Mantel’s Essays for The Times
“Hilary Mantel on Taking Her ‘Wolf Hall’ Novels to the Stage” (2015)
What is it like for an author to shepherd her story onto the stage? In 2015, Mantel wrote about, as she put it, starting to “build a theater inside my head.” This is an account of how the “Wolf Hall” novels made it to Stratford-on-Avon, then to Broadway. As she wrote: “Snipped from the record, processed into a novel, recycled into script, sieved through 10 drafts, through 20, they stick because they’re the best words. The dead are speaking to us, hand on our arm.”
“I Taught Shakespeare in Botswana” (2012)

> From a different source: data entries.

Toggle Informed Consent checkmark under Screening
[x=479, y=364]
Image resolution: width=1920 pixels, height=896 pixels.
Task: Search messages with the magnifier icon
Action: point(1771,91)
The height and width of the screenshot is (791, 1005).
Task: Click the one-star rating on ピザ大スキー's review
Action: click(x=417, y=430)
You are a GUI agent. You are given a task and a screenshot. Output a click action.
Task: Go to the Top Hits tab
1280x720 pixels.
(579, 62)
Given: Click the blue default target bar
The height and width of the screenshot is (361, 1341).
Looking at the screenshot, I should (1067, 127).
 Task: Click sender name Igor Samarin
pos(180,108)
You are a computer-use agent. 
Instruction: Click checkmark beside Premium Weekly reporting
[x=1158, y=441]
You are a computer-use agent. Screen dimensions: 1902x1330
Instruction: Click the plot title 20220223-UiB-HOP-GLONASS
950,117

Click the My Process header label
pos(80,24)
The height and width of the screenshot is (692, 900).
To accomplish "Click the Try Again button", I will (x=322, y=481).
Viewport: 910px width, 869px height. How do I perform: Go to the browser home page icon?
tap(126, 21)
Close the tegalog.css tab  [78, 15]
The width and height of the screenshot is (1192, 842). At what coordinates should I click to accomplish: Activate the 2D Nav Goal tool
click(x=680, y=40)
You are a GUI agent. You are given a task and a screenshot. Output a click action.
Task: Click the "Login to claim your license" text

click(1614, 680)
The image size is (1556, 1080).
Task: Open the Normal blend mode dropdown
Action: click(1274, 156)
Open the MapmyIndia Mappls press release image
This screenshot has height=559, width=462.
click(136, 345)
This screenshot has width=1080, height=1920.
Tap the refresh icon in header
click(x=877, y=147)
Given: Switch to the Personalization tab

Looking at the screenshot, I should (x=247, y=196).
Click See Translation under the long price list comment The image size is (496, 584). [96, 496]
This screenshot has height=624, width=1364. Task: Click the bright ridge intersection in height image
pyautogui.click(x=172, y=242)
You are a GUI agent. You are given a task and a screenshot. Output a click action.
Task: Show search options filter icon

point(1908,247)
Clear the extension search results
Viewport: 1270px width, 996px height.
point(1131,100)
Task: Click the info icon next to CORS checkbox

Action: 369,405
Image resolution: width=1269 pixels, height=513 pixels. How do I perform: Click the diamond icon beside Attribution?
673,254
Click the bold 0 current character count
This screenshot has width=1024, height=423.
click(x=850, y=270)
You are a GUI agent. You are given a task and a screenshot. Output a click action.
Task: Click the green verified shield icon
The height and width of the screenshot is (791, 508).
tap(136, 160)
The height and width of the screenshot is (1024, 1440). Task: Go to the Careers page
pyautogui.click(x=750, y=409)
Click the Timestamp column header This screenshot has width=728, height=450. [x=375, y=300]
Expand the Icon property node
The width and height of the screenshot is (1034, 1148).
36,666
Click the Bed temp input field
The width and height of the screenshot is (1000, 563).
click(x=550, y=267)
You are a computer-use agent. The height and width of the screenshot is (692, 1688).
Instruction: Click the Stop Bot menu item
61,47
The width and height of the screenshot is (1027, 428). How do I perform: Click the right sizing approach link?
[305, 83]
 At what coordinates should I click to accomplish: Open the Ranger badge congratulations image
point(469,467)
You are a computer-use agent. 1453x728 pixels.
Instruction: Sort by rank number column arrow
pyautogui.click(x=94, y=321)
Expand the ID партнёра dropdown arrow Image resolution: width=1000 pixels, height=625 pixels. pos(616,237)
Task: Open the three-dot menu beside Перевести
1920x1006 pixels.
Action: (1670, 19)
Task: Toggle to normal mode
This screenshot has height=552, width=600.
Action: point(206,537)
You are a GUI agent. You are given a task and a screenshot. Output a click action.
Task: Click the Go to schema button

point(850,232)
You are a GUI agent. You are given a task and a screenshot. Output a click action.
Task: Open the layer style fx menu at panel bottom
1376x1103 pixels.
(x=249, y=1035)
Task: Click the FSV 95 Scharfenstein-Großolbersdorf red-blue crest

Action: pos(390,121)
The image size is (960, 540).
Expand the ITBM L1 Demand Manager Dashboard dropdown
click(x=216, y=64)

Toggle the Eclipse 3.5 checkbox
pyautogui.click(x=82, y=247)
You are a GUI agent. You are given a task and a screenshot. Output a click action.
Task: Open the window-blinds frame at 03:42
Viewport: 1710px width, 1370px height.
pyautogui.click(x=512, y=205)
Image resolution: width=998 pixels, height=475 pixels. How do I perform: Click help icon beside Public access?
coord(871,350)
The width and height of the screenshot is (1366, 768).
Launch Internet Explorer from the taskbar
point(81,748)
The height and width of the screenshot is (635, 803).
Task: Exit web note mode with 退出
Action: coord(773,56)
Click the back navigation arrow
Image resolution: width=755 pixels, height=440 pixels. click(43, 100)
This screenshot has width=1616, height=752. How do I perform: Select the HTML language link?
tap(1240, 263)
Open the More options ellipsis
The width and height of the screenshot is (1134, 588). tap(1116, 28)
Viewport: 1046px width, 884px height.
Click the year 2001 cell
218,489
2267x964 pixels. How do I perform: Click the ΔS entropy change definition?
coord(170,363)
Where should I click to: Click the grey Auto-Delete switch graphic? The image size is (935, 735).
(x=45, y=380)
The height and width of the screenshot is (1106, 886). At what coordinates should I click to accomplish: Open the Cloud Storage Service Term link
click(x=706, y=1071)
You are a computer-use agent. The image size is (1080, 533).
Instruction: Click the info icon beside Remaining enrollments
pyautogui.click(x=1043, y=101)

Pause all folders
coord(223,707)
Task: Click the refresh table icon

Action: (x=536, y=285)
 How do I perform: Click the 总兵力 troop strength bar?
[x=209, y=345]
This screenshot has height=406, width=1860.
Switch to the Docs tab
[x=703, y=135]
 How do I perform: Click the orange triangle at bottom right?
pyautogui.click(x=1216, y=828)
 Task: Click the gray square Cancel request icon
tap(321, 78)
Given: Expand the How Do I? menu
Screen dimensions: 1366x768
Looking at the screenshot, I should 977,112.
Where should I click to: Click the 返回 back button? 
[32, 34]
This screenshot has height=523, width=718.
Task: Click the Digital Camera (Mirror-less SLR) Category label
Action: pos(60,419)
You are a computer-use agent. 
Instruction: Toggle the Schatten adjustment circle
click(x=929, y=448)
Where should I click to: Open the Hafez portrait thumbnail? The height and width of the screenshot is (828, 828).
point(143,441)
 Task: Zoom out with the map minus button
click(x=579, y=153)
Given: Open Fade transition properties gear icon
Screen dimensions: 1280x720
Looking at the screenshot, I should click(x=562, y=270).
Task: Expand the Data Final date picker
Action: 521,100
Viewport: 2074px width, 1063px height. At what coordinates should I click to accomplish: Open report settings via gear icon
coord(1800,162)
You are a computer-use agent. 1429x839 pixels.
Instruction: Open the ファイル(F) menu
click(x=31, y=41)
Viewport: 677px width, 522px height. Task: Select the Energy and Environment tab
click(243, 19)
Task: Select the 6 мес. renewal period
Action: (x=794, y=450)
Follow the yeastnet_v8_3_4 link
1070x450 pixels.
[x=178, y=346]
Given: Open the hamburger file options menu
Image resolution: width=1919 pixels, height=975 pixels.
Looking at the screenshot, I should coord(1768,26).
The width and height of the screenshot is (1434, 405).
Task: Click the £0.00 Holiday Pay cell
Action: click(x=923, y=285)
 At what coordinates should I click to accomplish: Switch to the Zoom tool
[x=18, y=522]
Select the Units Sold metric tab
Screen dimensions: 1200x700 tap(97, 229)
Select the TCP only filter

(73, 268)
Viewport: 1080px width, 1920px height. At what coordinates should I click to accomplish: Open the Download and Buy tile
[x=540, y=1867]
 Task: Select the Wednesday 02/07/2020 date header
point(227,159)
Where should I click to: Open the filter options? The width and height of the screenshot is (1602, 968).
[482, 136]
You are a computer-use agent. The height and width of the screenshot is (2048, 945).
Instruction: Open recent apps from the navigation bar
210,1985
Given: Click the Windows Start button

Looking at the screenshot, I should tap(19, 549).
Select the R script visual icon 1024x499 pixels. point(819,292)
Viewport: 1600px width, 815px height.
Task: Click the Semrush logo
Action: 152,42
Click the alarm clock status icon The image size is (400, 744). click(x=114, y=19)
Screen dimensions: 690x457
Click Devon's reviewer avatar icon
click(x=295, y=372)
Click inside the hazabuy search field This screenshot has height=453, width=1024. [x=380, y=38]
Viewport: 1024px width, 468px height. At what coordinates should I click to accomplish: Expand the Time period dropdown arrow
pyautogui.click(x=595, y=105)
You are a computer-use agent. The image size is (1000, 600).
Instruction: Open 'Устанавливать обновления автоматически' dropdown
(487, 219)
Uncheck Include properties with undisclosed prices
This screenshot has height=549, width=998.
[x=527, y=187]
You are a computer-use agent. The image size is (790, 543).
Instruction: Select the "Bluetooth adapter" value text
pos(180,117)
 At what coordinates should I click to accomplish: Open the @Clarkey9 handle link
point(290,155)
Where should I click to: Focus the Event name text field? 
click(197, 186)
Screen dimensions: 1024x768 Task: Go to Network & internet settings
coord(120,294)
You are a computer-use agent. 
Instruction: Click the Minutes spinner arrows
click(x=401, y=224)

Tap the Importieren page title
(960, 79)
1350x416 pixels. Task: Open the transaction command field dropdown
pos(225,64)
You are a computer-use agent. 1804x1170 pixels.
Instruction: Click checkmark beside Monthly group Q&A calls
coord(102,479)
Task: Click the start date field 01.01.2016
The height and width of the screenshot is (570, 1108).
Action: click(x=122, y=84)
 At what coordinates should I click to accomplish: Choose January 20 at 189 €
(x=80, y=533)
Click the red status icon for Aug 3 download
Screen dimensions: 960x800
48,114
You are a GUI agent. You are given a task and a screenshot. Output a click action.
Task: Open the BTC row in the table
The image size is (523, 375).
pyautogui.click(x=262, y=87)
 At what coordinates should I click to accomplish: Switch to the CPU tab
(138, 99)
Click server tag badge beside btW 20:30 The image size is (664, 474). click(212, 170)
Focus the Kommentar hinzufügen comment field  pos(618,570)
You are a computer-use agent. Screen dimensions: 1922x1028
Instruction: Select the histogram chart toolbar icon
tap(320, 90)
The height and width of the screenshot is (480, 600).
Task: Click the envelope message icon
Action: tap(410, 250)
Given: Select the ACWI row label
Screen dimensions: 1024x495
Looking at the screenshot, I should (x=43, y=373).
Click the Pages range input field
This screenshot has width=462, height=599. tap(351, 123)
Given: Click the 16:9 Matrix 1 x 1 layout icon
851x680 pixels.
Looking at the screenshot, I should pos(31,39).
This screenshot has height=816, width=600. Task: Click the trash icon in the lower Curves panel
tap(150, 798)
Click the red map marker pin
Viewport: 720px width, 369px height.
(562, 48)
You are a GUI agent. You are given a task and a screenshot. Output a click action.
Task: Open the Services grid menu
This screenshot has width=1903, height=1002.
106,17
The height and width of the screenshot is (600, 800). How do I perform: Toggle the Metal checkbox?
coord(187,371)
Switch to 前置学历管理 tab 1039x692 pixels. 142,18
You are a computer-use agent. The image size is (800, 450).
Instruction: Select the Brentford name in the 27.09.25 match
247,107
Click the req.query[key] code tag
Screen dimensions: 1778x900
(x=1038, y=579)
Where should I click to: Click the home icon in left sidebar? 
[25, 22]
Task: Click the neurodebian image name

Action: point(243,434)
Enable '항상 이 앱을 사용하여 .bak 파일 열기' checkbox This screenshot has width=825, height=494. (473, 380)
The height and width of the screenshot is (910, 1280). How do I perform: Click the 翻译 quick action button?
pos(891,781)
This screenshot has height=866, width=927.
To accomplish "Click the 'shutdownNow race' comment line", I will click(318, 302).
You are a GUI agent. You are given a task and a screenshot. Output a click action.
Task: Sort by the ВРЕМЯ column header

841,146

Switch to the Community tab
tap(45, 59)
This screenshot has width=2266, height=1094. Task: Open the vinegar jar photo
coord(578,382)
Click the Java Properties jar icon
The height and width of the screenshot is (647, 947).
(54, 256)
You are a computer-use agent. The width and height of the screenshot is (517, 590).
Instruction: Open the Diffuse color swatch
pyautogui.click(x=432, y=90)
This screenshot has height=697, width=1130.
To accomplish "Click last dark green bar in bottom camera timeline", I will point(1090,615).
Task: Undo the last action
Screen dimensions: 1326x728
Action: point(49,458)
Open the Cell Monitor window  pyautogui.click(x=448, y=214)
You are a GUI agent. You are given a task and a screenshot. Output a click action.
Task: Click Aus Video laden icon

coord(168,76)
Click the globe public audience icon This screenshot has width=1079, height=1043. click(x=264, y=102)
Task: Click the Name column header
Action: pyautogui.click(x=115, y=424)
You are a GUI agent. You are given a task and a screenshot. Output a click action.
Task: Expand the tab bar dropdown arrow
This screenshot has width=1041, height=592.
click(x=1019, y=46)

In 2012, Mantel contributed a tart, honest and witty essay about working as an English teacher in Botswana in the 1970s. She moved there with her geologist husband when she was 25, and she ended up in a classroom after another instructor failed to materialize. She wrote, “Today, my pupils from 1978 are never out of my thoughts: a boy called Justice, a girl called Tears.”
Mantel’s Writing for the Book Review
Incidents in the Rue Laugier, by Anita Brookner (1996)
In this novel, a woman tries to reconstruct her dead mother’s emotional history using a handful of objects — a pink kimono, a notebook with cryptic scribblings. The story begins “warily,” Mantel writes, “as if the business of storytelling might be an infringement of good manners.”
After Hannibal, by Barry Unsworth (1997)
“Barry Unsworth’s latest novel is a sad comedy of cheats and fools,” Mantel wrote, “a story of unbounded beauty and blighted hopes, of multiple and layered betrayals, ‘a regression of falsehoods and deceptions going back through all the generations to the original agreement, God’s pact with Adam.’”
Down by the River, by Edna O’Brien (1997)
“This is powerful material, and Ms. O’Brien has apparently decided her prose must rise to it. The reader may feel some initial queasiness,” Mantel wrote. Her criticism is scalpel sharp, delivered with a crisp bedside manner.